Can you copy all of the records below line for line, omitting the pictures?
::::
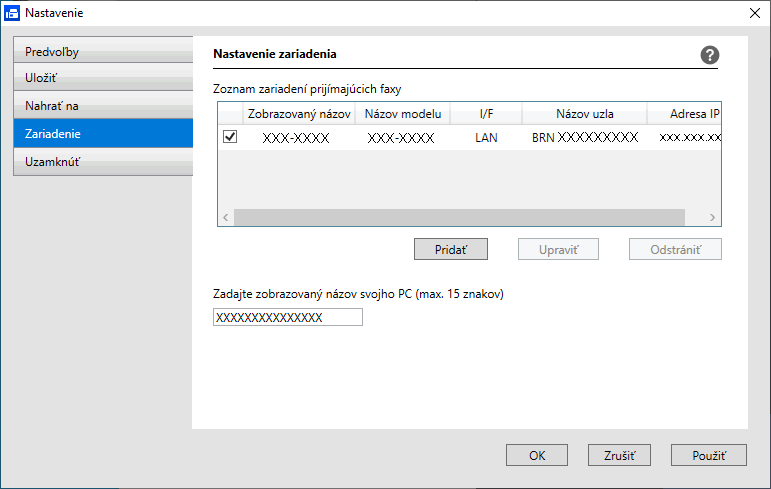The width and height of the screenshot is (771, 489).
Task: Click the horizontal scrollbar thumb in device list
Action: 459,217
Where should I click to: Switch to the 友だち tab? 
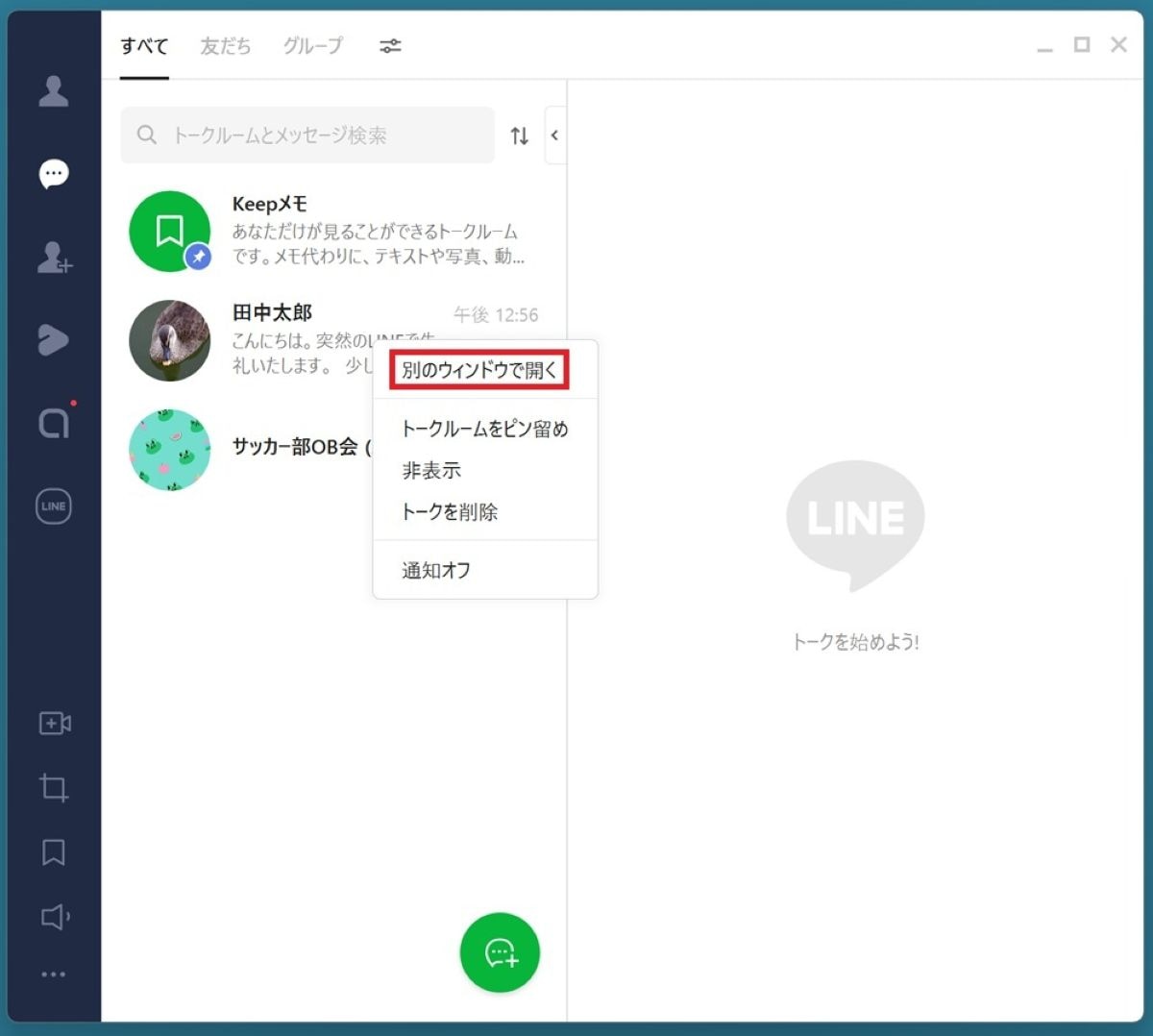point(226,46)
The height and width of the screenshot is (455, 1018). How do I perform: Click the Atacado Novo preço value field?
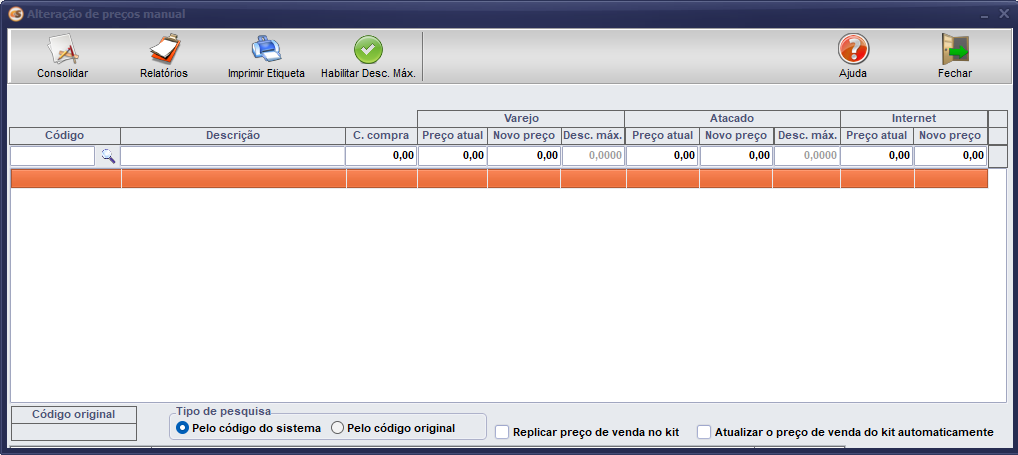(x=736, y=156)
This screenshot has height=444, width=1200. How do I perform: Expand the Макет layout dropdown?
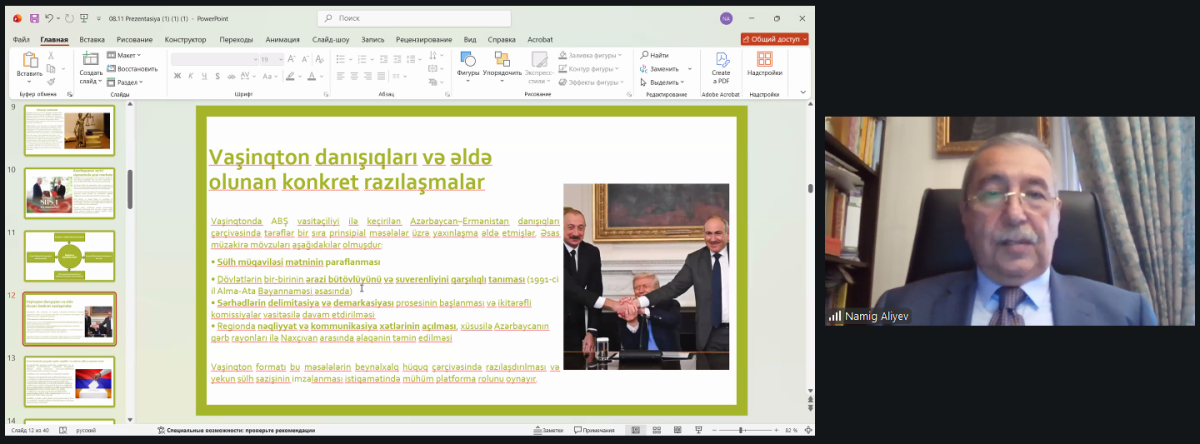pyautogui.click(x=128, y=55)
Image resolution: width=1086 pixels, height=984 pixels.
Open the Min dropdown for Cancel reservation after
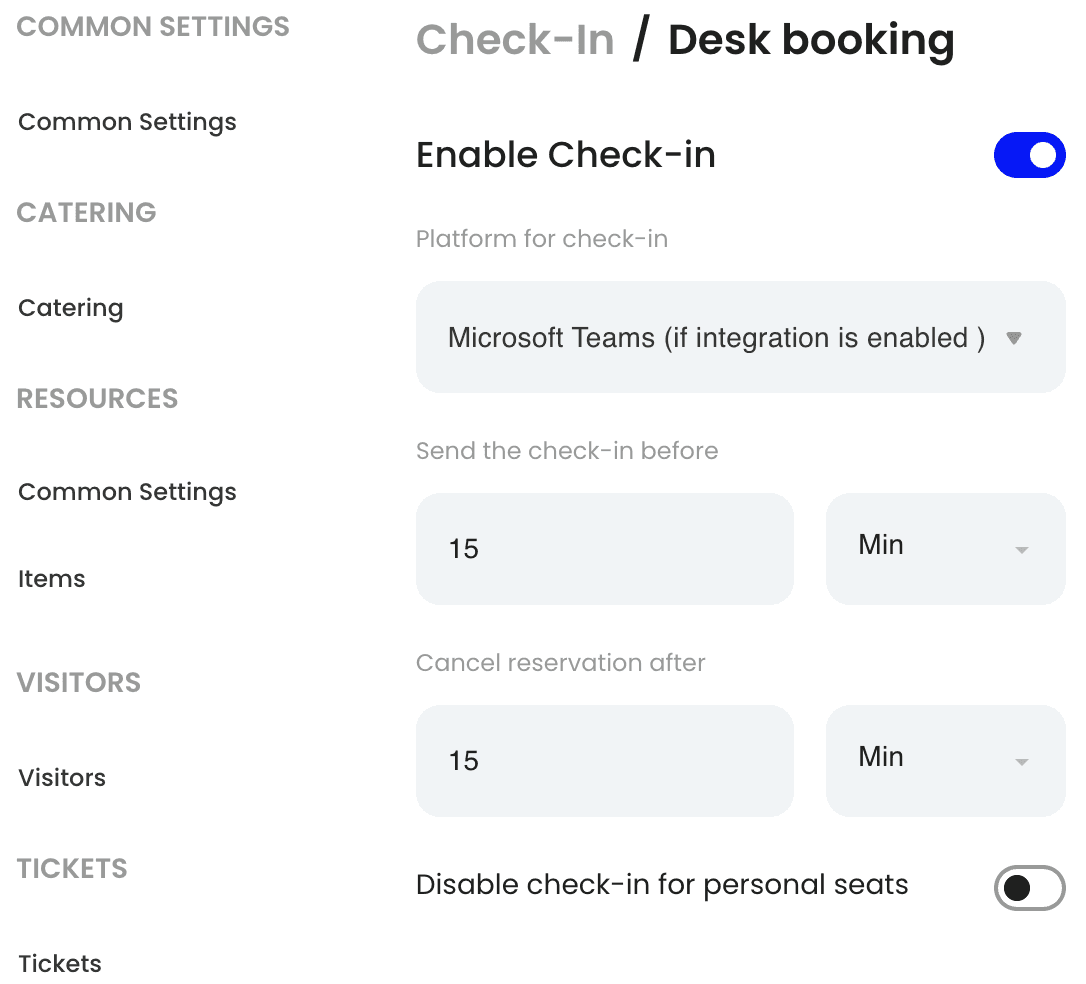click(x=945, y=760)
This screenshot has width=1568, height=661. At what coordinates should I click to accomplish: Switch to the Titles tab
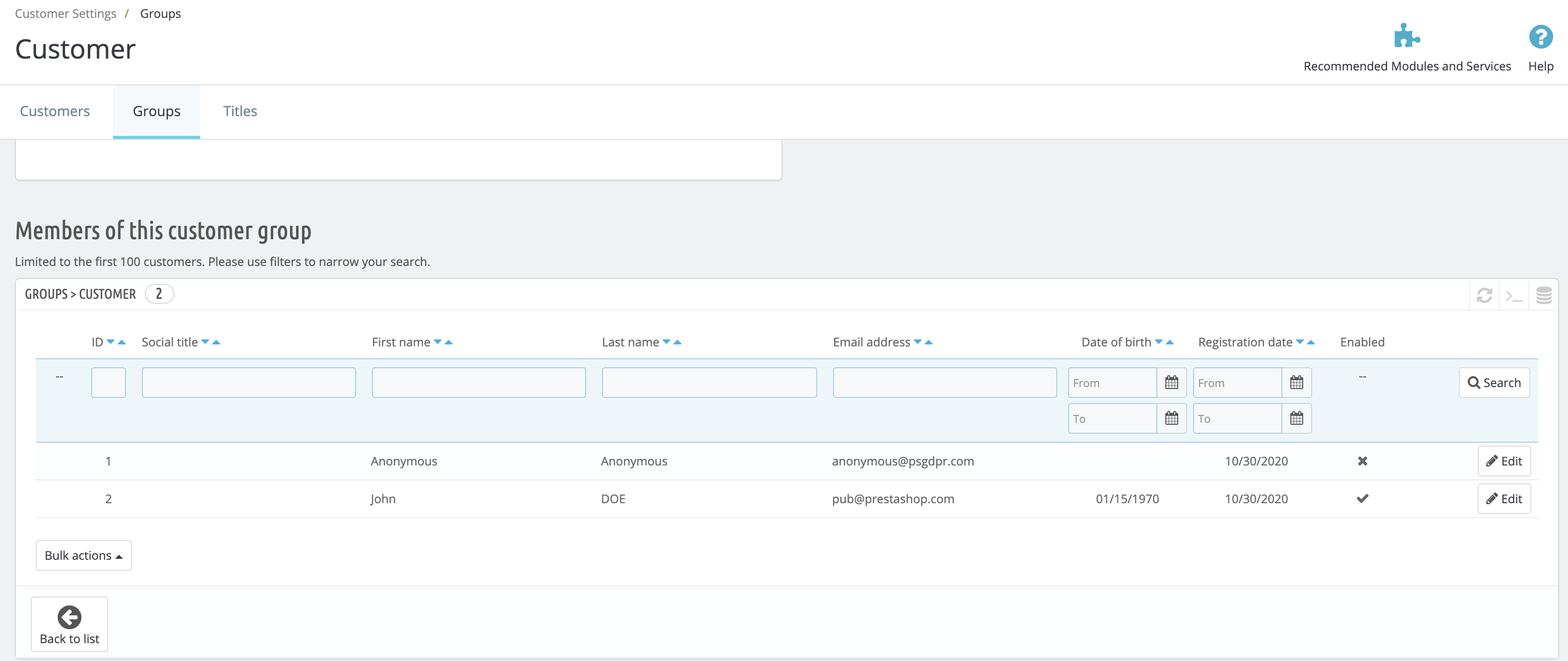240,111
::::
CORRECT OUTPUT.
The width and height of the screenshot is (771, 489).
Task: Click the horizontal scrollbar thumb in device list
Action: 459,217
Where should I click to: Switch to the 友だち tab? 
point(226,46)
The height and width of the screenshot is (455, 1018). How do I perform: Click the Atacado Novo preço value field?
(x=736, y=156)
This screenshot has height=444, width=1200. How do I perform: Expand the Макет layout dropdown?
pyautogui.click(x=128, y=55)
Image resolution: width=1086 pixels, height=984 pixels.
Open the Min dropdown for Cancel reservation after
click(x=945, y=760)
This screenshot has width=1568, height=661. At what coordinates should I click to accomplish: Switch to the Titles tab
240,111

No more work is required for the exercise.